José Saramago, una lectura centenaria

Brais Suárez
Brais suárez OPORTO / E. LA VOZ

CULTURA

Brais Suárez

Homenajes en todo el mundo celebran el siglo que cumpliría el nobel luso

17 nov 2022 . Actualizado a las 09:11 h.

No hacen falta excusas para celebrar a José de Sousa Saramago (Azinhaga, 1922), pero cualquier motivo es válido. Su centenario es una razón como otra cualquiera para homenajearlo en Portugal, pero también debería serlo en todo el planeta, pues no solo la personalidad de su país sino también la identidad de los humanos se ven honradas en las páginas que escribió este hombre que se definía a sí mismo como «un escritor de mundo».

Por eso es simbólico que este 16 de noviembre, como celebración de los cien años de su nacimiento, alumnos portugueses, españoles y de otros países se concentraran en los textos de un autor que va más allá de un tiempo o un lugar. Es también simbólico, pero no tan casual que el evento que ayer recorrió centenares de escuelas y organizaciones se llamara Lecturas Centenarias; centenarias en cuanto al siglo que Saramago cumpliría descifrando a las personas, y centenarias también en ese sentido más amplio del término, de connotaciones épicas y, paradójicamente, atemporales.

Recorriendo todos esos pueblos de su Viaje a Portugal, el pasajero (o lector) siente el peso de la tradición y personalidad lusas, pero también encuentra algo esencialmente íntimo y global que traslucen los detalles y los diálogos. Como saltando del calor llameante del Alentejo al océano bravo de Nazaré, el autor fluye de lo particular a lo universal en volúmenes que se pueden leer en clave de mitos, como por ejemplo El viaje del elefante o Ensayo sobre la ceguera. Si lo pequeño y lo grande, o lo portugués y lo global, o la ceguera y la lucidez se definen por contraposición, también lo humano y lo inhumano se yerguen en una lucha angustiosa y optimista por descubrirse, por saber. Dialéctica de sentimientos e ideas, pero también de estilos que intercalan el humor y la ironía con lo solemne y lo incontestable.

Distintos géneros artísticos

Esta versatilidad no es más que el caleidoscopio de las formas de expresión humanas, que durante estos actos del centenario cristalizó en Portugal distintos géneros artísticos: la lectura continuada con pasajes musicales de As pequenas memorias en la sede de la Fundación José Saramago en Lisboa, o el regreso a los escenarios de la ópera Blimunda, que el compositor italiano Azio Corghi convirtió en libreto a partir de la novela Memorial del convento. También en el ciclo que hoy se clausura en la Cinemateca de Lisboa con películas sobre la figura del escritor o basadas en sus obras. Música, ópera, cine, teatro y cómics todavía beben de la estela incombustible de Saramago. Para reconocer estas raíces que ofrece el escritor portugués, o quizá las raíces que Saramago encontró en Portugal, el acto más simbólico del centenario consistió en culminar la plantación de cien olivos en su Azinhaga do Ribatejo natal, clavada en el corazón del país. Cien árboles que arraigan en la cultura popular a los personajes saramaguianos que les dan nombre.
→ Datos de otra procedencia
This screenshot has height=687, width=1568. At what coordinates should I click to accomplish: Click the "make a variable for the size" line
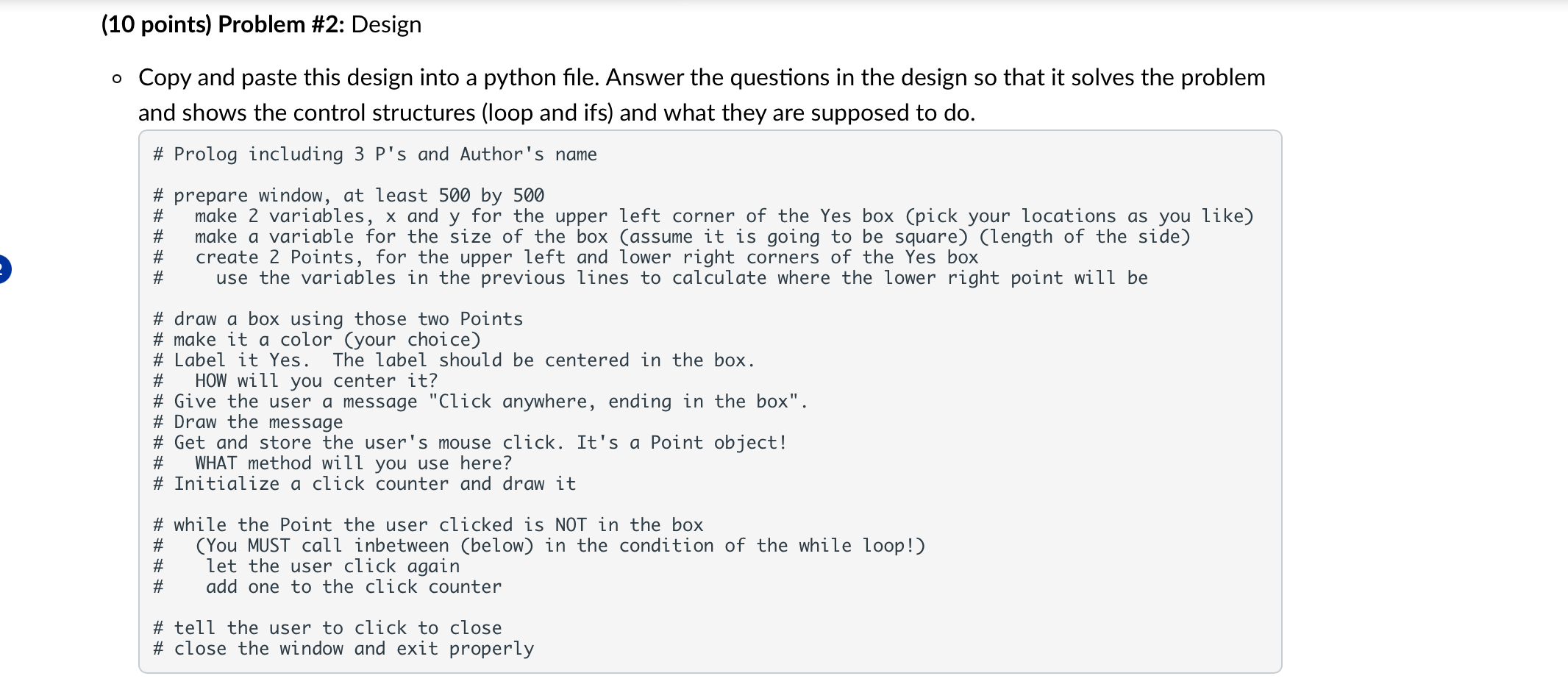tap(691, 237)
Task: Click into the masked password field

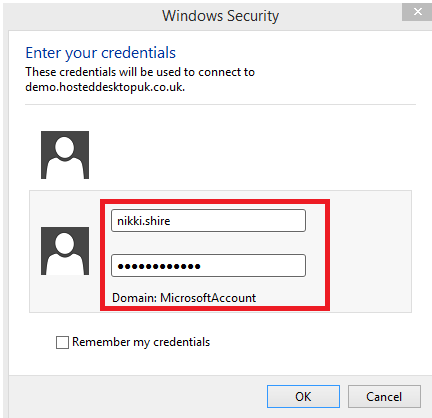Action: click(x=208, y=266)
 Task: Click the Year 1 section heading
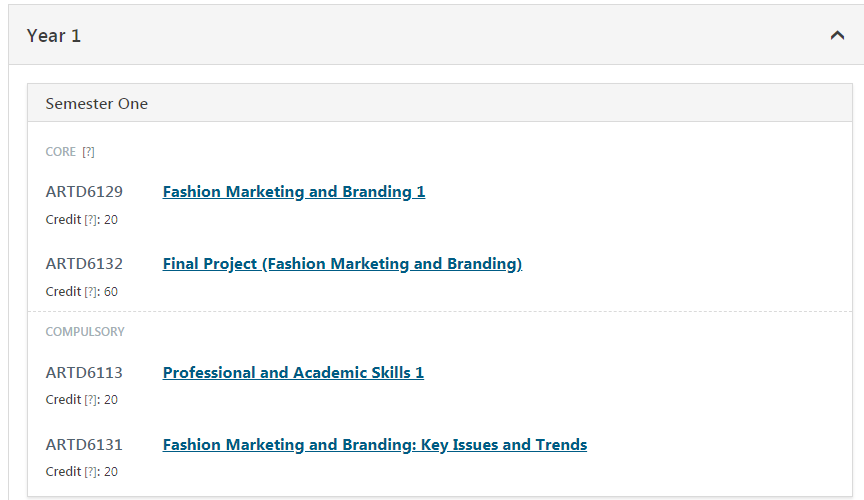click(x=54, y=36)
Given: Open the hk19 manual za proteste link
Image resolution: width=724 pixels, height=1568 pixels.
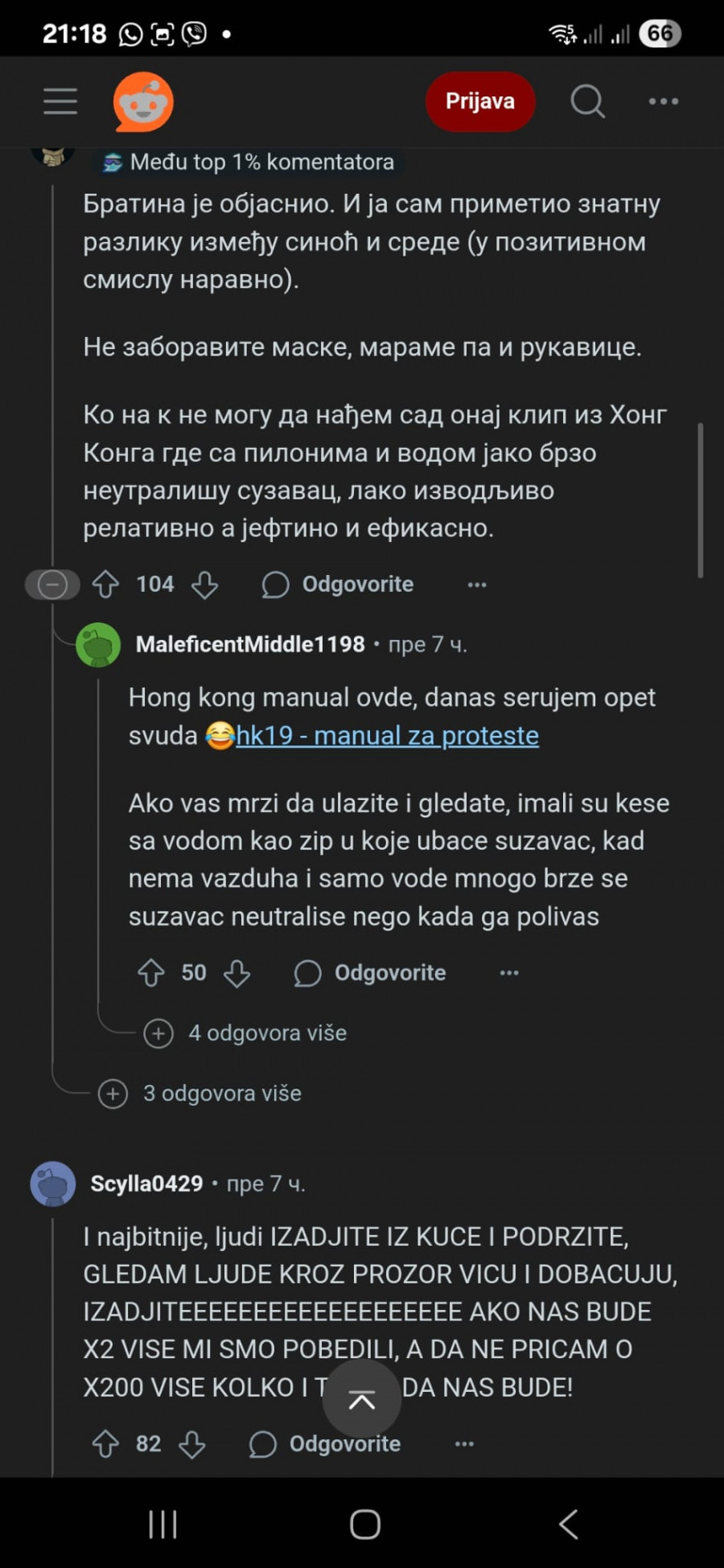Looking at the screenshot, I should pos(387,736).
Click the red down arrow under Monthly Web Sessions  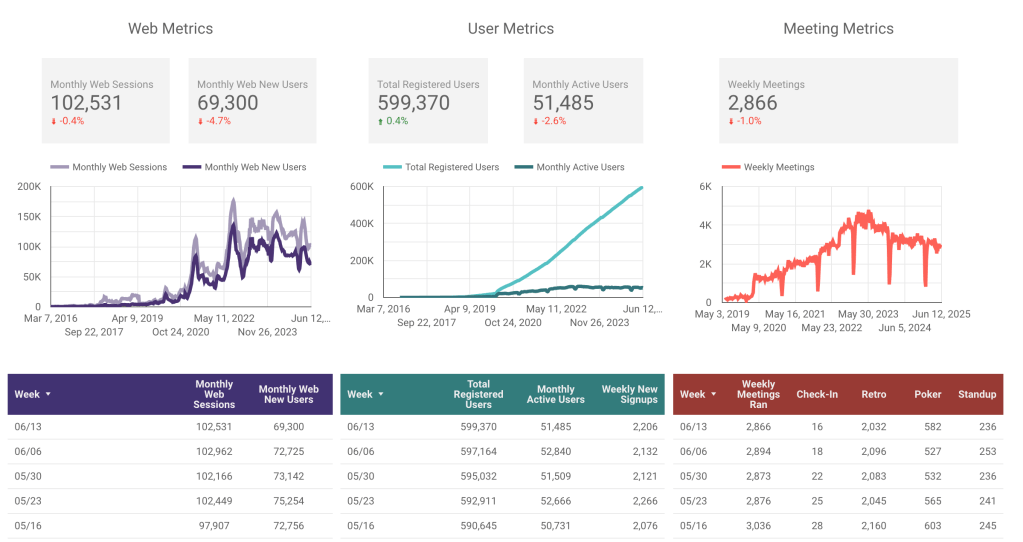click(x=54, y=121)
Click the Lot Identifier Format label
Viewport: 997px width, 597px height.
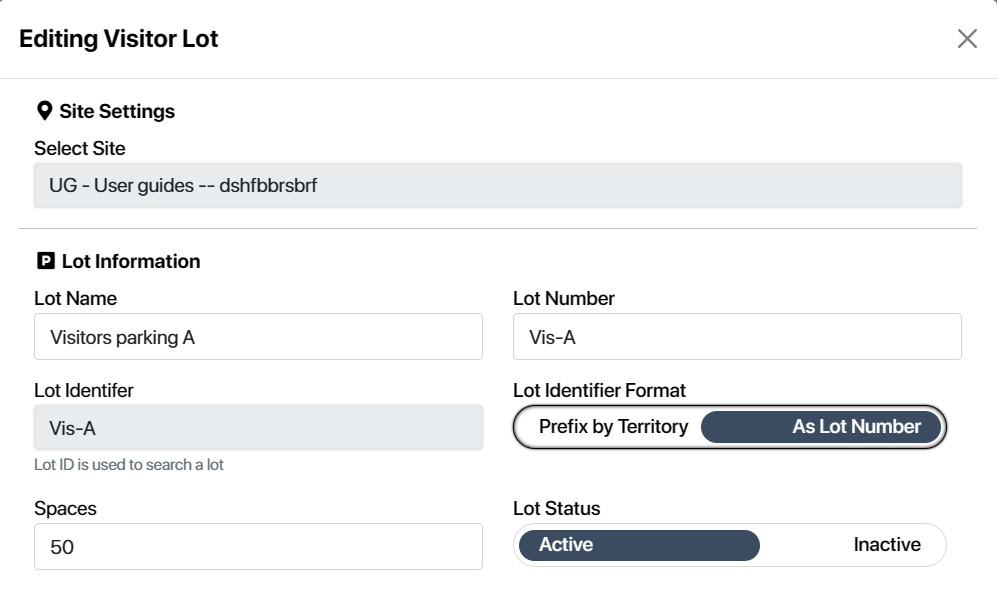pos(599,390)
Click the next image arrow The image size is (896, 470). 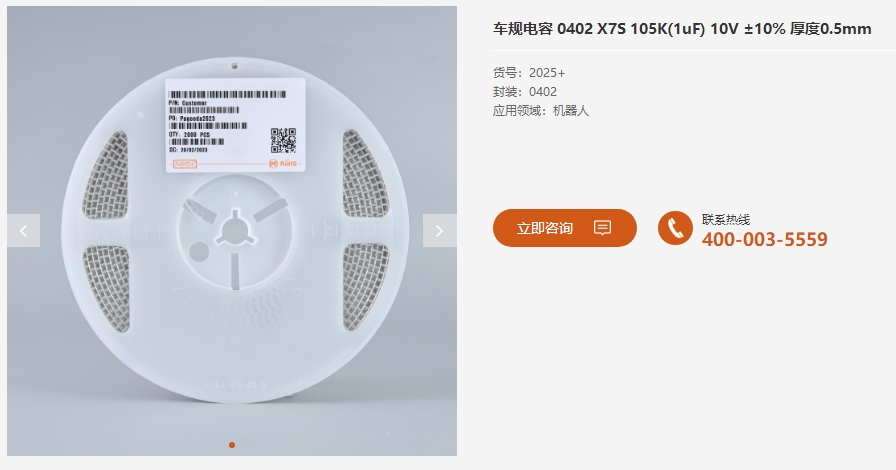point(439,231)
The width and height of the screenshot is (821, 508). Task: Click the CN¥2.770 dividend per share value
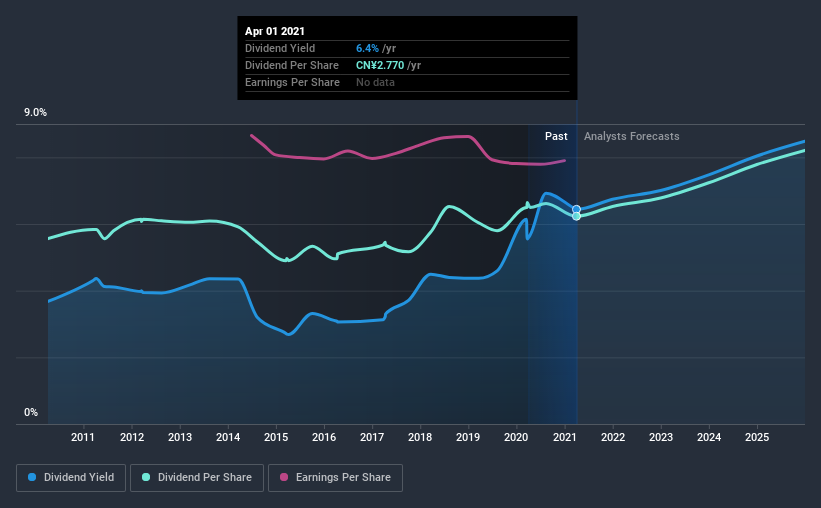pyautogui.click(x=380, y=65)
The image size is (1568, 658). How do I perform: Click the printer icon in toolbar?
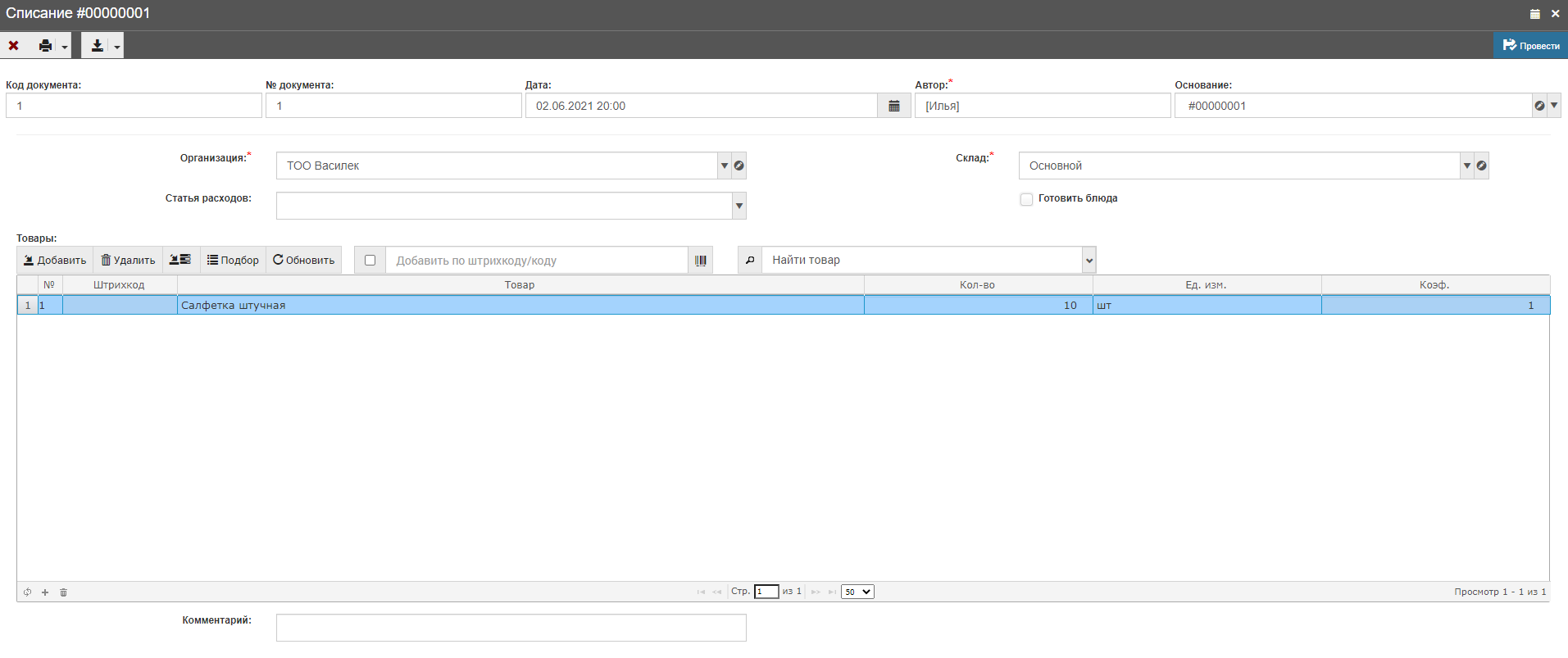46,46
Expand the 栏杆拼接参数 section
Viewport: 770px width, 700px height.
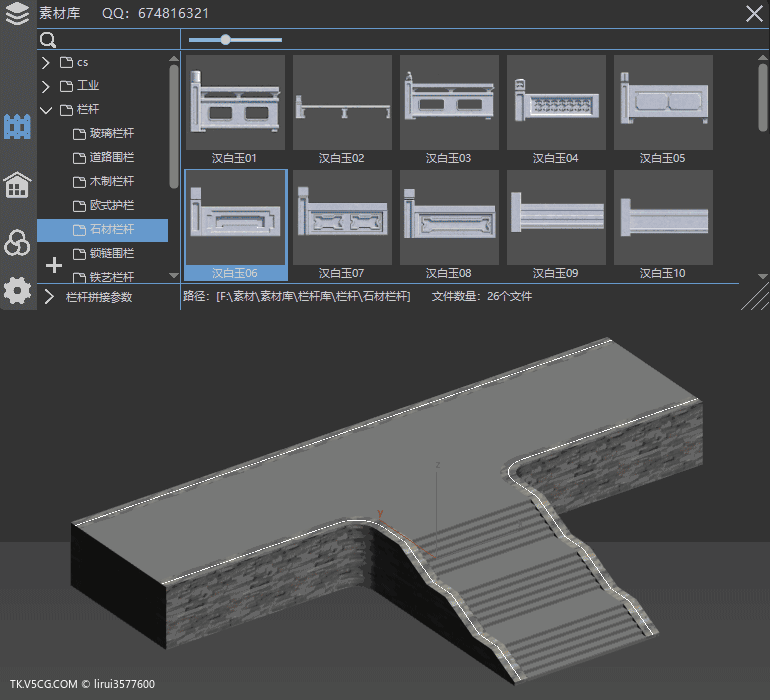pos(49,297)
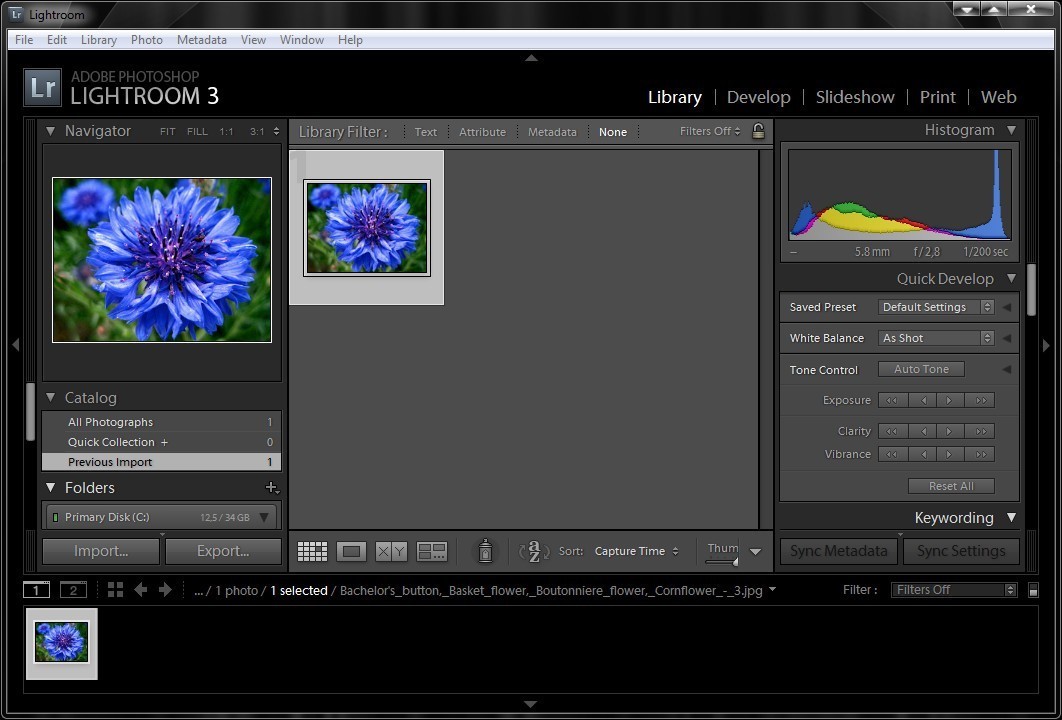Open Survey view icon in the toolbar
Viewport: 1062px width, 720px height.
[432, 551]
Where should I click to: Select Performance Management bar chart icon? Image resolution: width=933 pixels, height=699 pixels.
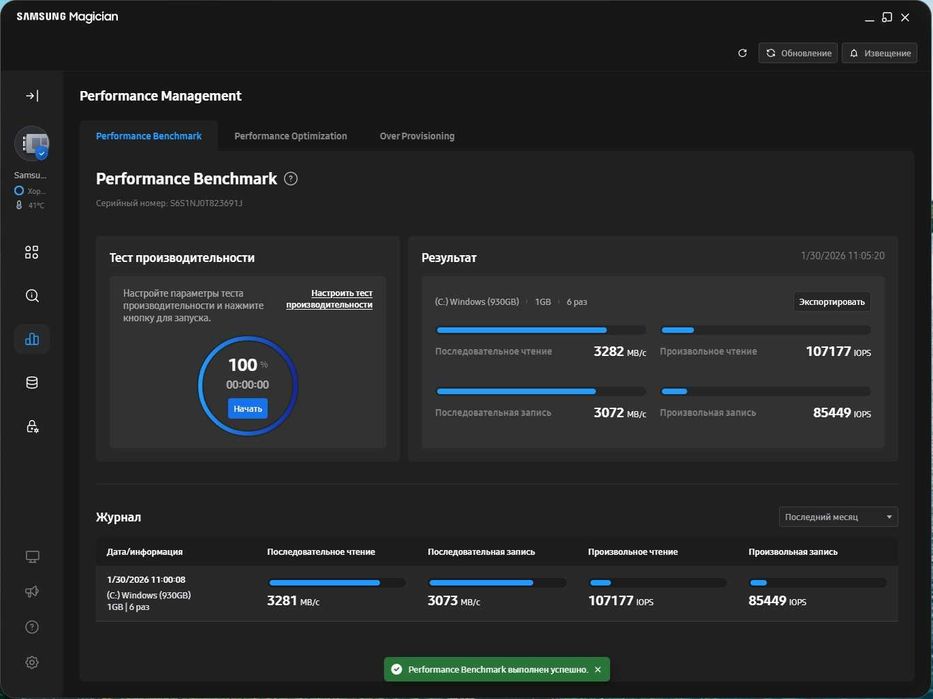[x=32, y=339]
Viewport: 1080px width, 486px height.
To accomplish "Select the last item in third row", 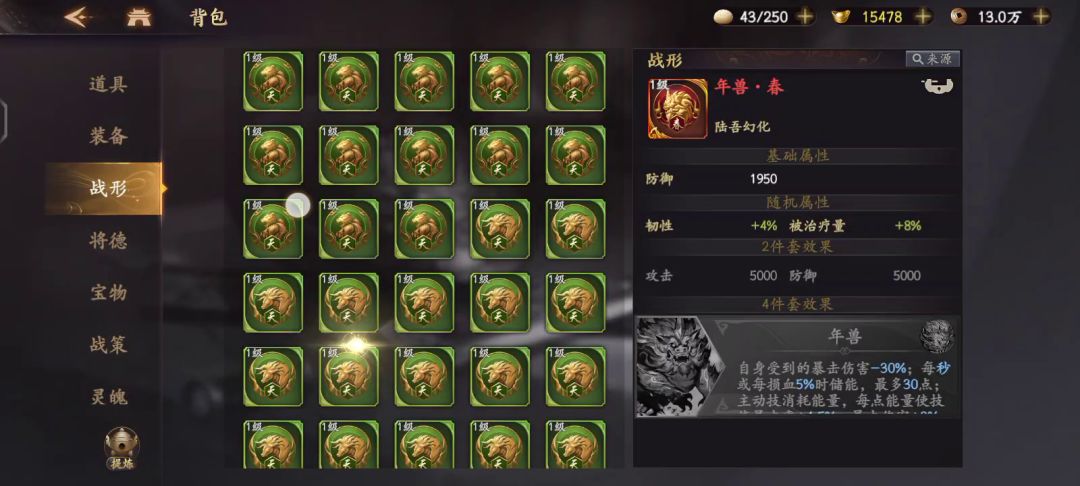I will click(x=576, y=229).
Esta herencia se manifiesta también en las reediciones de su obra, que vuelven con más fuerza que nunca por todo el mundo, o también en el Premio Literario José Saramago que sigue avivando las letras lusófonas. Todos estos actos puntuales enfatizan la huella de José Saramago, pero en absoluto exageran sus habituales apariciones en cualquier cabecera de prensa varias veces al año o su omnipresencia en las estanterías principales de la librería más remota de Portugal. Porque, de hecho, sus libros están situados en el pasado, en el futuro o en un tiempo indefinido, pero le sirven al lector actual para comprender guerras, pandemias o dramas que no son más que ínfimos incidentes en la historia. Como expresaba su viuda, la escritora y periodista española Pilar del Río, la obra de Saramago sigue «viva y es necesaria». Él nos devuelve la perspectiva sobre lo tremendo y a la vez efímero que hay en todo.

Las dualidades encajan con este autor que cometió la temeridad, en su desafío a lo ceremonioso, de ponerse a escribir con constancia a los 53 años y ganar el Premio Nobel dos décadas después, en 1998, algo que casi parece un antojo o una burla, pero que en el fondo define mejor que nada la pulsión irreprimbible de unos libros sinceros, sin nada impostado.